WARSAW — The fastest way to get Poles riled up on June 4 would be to mention the approaching anniversary of the fall of the Berlin Wall — because Poland sees its own role in bringing down European communism as paramount.
“They shouldn’t be ridiculous with that wall,” explodes Lech Walesa, the legendary leader of the Solidarity labor union and Poland’s president from 1990-1995.
Poland claims with some validity that it was first to undermine Communist rule.
First, through the Solidarity union formed during the strikes of 1980, which quickly became a movement of national liberation before the introduction of martial law in 1981. Although Solidarity was driven underground, it succeeded in shaking communism to the core by destroying the myth that the Communist Party represented the working classes.
Led by Walesa, Solidarity refused to cut a deal with the authorities through the grim 1980s, until another round of strikes so weakened the Communists that they were forced to open negotiations with the opposition in the spring of 1989.
The party reluctantly agreed to allow for partly free elections on June 4, 1989. The idea was that the Communists would still get to keep a lock on 65 percent of the seats in parliament, while allowing the opposition to vent a bit of steam by competing for the rest. The apparatchiks ruling the country since 1944 hoped to be able to co-opt part of the opposition to spread the blame for the country’s obvious economic collapse and to gain some social support for the drastic steps needed to repair it.
On the day of the election, Walesa thought that the opposition would win about two-thirds of the seats allotted to it, but that Communists would continue to rule the country for the foreseeable future.
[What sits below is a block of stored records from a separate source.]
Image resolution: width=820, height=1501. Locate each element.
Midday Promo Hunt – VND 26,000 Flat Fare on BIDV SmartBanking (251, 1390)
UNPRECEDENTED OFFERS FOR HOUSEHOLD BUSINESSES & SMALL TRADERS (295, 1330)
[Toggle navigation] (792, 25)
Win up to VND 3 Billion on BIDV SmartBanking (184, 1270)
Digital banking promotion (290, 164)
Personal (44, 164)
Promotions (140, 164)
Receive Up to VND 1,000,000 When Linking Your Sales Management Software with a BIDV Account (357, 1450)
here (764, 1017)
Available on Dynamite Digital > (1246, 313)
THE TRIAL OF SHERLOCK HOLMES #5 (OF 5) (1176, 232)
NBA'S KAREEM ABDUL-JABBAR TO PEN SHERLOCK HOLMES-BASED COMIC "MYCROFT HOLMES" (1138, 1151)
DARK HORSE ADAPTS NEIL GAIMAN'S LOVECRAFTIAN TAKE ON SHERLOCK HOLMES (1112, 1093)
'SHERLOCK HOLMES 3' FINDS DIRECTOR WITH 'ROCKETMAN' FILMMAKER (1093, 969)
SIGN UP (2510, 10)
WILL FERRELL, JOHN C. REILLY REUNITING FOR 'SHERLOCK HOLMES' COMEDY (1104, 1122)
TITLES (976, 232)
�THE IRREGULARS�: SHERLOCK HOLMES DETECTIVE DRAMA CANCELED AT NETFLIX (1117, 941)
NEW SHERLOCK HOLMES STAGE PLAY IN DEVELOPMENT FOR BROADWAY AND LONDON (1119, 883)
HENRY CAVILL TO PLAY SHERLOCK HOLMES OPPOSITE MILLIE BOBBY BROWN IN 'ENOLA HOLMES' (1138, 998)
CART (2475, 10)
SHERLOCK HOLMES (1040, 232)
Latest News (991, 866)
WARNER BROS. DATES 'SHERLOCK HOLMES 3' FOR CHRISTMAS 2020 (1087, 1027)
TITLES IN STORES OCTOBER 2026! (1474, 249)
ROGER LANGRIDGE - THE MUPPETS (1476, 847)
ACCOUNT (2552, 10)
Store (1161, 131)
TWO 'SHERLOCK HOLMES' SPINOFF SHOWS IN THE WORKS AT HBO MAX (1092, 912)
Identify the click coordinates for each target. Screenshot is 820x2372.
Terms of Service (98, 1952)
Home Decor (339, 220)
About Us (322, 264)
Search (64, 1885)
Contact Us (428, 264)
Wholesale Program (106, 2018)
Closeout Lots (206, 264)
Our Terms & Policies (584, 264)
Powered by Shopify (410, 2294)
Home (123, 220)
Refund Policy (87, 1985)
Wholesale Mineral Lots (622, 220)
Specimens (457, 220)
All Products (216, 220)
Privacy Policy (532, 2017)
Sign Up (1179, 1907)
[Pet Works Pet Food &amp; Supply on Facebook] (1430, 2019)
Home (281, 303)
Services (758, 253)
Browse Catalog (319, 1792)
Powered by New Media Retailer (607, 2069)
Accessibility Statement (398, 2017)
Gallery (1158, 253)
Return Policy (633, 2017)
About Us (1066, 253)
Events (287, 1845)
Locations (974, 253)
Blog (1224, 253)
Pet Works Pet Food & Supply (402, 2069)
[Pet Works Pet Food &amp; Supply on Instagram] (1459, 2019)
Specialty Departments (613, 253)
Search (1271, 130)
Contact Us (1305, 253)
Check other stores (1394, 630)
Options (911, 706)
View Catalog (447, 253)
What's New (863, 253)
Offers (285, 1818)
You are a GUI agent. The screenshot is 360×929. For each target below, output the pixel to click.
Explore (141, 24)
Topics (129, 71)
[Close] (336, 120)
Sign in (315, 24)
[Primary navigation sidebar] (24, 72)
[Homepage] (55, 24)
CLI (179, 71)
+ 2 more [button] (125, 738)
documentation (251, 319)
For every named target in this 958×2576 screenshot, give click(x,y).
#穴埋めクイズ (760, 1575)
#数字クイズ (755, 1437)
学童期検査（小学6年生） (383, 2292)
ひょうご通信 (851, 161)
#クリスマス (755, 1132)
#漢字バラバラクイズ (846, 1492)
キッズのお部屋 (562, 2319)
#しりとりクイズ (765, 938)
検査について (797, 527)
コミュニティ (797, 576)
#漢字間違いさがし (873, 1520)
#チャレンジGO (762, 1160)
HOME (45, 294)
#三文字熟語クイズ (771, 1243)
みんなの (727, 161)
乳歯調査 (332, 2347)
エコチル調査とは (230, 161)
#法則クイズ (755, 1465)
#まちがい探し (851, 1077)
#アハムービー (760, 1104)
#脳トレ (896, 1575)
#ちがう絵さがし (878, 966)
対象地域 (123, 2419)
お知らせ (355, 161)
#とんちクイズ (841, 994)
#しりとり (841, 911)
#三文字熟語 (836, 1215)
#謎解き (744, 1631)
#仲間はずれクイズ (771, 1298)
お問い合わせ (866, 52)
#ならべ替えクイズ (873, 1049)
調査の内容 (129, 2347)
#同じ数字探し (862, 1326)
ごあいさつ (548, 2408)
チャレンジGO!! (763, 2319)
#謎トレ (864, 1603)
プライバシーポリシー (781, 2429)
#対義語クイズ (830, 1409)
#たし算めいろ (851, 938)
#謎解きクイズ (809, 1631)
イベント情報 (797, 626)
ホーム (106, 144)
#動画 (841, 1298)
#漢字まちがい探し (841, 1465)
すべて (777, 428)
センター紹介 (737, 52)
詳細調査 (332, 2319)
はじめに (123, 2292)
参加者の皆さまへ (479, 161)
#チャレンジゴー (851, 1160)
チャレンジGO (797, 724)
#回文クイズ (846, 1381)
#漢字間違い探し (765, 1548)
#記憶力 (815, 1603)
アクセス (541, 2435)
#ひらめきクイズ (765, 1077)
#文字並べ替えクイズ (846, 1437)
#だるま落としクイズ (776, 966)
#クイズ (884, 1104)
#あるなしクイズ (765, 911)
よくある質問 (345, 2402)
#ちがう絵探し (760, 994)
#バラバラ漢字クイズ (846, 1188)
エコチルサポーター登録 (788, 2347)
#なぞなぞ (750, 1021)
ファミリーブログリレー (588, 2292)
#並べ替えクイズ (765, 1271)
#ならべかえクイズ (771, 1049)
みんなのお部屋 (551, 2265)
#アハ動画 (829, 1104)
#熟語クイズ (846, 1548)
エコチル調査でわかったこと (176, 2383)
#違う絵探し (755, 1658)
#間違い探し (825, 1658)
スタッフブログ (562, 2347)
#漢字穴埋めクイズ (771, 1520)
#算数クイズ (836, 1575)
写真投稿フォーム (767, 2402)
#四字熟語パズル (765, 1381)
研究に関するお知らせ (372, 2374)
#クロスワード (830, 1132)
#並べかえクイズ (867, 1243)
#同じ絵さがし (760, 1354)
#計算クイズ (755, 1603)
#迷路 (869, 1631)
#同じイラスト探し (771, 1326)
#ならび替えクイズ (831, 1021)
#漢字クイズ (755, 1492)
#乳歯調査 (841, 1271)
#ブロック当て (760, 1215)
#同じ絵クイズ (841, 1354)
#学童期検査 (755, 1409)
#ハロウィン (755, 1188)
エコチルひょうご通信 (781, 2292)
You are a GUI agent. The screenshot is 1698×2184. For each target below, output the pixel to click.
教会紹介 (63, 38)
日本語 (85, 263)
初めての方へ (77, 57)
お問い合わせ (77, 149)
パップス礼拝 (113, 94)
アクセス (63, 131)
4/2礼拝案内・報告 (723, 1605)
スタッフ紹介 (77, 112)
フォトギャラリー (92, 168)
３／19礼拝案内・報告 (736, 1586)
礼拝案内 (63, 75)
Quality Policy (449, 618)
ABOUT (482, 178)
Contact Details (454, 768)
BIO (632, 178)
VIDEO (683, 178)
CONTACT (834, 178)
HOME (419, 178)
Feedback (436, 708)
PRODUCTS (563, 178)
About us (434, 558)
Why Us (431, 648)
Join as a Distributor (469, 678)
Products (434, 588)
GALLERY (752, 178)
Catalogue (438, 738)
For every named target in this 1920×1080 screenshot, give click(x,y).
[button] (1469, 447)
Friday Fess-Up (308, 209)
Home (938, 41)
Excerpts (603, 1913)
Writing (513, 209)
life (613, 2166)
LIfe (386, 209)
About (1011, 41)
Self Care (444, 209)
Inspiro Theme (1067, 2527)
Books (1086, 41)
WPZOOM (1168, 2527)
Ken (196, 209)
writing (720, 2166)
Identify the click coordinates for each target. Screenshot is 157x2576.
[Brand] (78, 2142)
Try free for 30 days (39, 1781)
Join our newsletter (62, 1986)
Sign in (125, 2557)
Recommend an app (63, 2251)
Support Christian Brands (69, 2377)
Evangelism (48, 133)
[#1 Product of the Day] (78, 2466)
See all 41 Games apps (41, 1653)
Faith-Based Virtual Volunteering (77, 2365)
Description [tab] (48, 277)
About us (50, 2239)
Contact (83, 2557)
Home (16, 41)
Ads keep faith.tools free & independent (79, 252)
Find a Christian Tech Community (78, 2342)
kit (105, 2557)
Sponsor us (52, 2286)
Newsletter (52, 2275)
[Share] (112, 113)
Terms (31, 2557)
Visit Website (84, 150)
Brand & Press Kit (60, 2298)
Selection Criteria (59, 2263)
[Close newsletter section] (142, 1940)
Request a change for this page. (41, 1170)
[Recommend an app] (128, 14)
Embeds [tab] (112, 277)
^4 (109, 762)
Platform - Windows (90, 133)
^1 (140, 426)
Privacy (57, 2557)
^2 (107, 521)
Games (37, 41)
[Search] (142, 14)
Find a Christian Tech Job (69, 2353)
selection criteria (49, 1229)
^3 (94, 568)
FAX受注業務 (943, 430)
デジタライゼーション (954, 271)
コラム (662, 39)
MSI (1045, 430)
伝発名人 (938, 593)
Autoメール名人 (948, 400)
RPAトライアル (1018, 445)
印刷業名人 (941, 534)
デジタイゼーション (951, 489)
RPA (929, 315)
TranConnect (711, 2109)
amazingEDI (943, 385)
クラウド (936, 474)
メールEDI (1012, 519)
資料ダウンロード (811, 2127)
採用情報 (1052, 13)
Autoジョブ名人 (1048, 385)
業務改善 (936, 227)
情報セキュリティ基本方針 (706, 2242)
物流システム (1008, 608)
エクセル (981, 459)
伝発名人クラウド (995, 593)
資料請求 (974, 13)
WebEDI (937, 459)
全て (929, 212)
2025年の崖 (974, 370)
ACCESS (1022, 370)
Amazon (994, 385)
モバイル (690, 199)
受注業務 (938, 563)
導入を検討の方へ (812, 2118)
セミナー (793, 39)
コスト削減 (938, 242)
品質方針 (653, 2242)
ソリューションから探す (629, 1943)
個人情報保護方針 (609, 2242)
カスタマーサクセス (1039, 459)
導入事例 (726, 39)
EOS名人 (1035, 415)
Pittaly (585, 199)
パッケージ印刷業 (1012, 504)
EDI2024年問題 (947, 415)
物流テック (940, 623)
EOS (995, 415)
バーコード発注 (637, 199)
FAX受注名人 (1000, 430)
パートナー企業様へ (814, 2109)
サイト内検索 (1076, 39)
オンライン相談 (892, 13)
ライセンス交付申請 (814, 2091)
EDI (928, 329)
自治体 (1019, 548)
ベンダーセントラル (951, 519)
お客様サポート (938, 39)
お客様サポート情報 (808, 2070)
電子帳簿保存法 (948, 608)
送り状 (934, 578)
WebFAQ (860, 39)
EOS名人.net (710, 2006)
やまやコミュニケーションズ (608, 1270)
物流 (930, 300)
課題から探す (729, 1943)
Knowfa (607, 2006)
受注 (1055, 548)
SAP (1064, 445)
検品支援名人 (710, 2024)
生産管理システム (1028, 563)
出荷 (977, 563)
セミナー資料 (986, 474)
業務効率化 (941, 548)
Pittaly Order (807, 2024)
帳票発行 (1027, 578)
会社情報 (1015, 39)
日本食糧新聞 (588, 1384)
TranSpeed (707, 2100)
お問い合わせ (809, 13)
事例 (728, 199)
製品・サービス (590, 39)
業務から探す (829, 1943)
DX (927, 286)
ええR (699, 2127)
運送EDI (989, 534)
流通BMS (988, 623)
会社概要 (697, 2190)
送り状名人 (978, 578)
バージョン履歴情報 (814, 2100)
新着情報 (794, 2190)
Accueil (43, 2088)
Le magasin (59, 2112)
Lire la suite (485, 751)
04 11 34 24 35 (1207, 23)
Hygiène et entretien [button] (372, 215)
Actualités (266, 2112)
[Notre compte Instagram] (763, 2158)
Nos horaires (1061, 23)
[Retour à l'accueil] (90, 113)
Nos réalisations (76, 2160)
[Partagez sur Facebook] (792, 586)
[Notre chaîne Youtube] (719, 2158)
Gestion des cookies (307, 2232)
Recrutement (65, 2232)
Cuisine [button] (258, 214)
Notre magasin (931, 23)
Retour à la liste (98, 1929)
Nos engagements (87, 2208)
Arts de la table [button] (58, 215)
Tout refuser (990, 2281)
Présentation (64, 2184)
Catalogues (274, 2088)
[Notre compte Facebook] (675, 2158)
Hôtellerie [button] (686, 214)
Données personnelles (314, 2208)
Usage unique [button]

Overconfident party members were even considering the possibility that candidates linked with Solidarity wouldn’t win a single seat.
Instead, given their first chance in five decades to express what they thought of the Communists, voters trounced the party, which didn’t win a single seat in the first round and won only one in the second.
By August, Poland had formed its first non-Communist government since the war, giving the tottering Soviet empire a firm, although not final, kick.
“Over the first months we were walking on very thin ice,” says Adam Michnik, a leading dissident and founder of the Gazeta Wyborcza, a newspaper created to give voice to the opposition before the 1989 elections and now the country’s largest serious daily. “The party still held the police and the army. We were surrounded by Communist countries and Russian soldiers were still based in Poland.”
The Polish dash for freedom proved to be the catalyst needed to shake the surrounding Soviet satellites. That summer saw thousands of East Germans run for the west through Hungary and Czechoslovakia, while an initially small protest movement in East Germany gained steam.
On Nov. 9 the Berlin Wall was breached by thousands of euphoric Germans. The event was broadcast live around the world, and quickly became the symbolic marker of the end of Communism in Europe, much to the irritation of Poles, who felt they were being given short shrift by the world’s media.
Since then Poland has tried to make June 4 a key international anniversary, without success, mainly because round-table negotiations followed by peaceful elections are a lot less visually grabbing than the dramatic scenes in Berlin.
Poland has also not helped its commemorative cause by the nasty fighting that has broken out over this year’s 20th anniversary. Militant unions representing shipyard workers, who may lose their jobs under a planned restructuring, have threatened to disrupt ceremonies planned for Gdansk outside the gates of the shipyard where Solidarity was born.
Donald Tusk, the prime minister, ended up moving part of the celebrations to the southern city of Krakow, while his rival, President Lech Kaczynski, promised to be at the shipyard with the workers.
Rubbing salt in the wound, the European Commission recently published an online video in which Poland got short shrift for its contributions to ending communism, provoking local outrage.
“The choice of scenes and materials lead to the conclusion that the film shows the last 20 years only through the perspective of East Germany,” complained Jan Tombinski, Poland’s EU ambassador.
The commission quickly amended the video, but Poland’s task of changing the world’s perception about 1989 seems out of reach.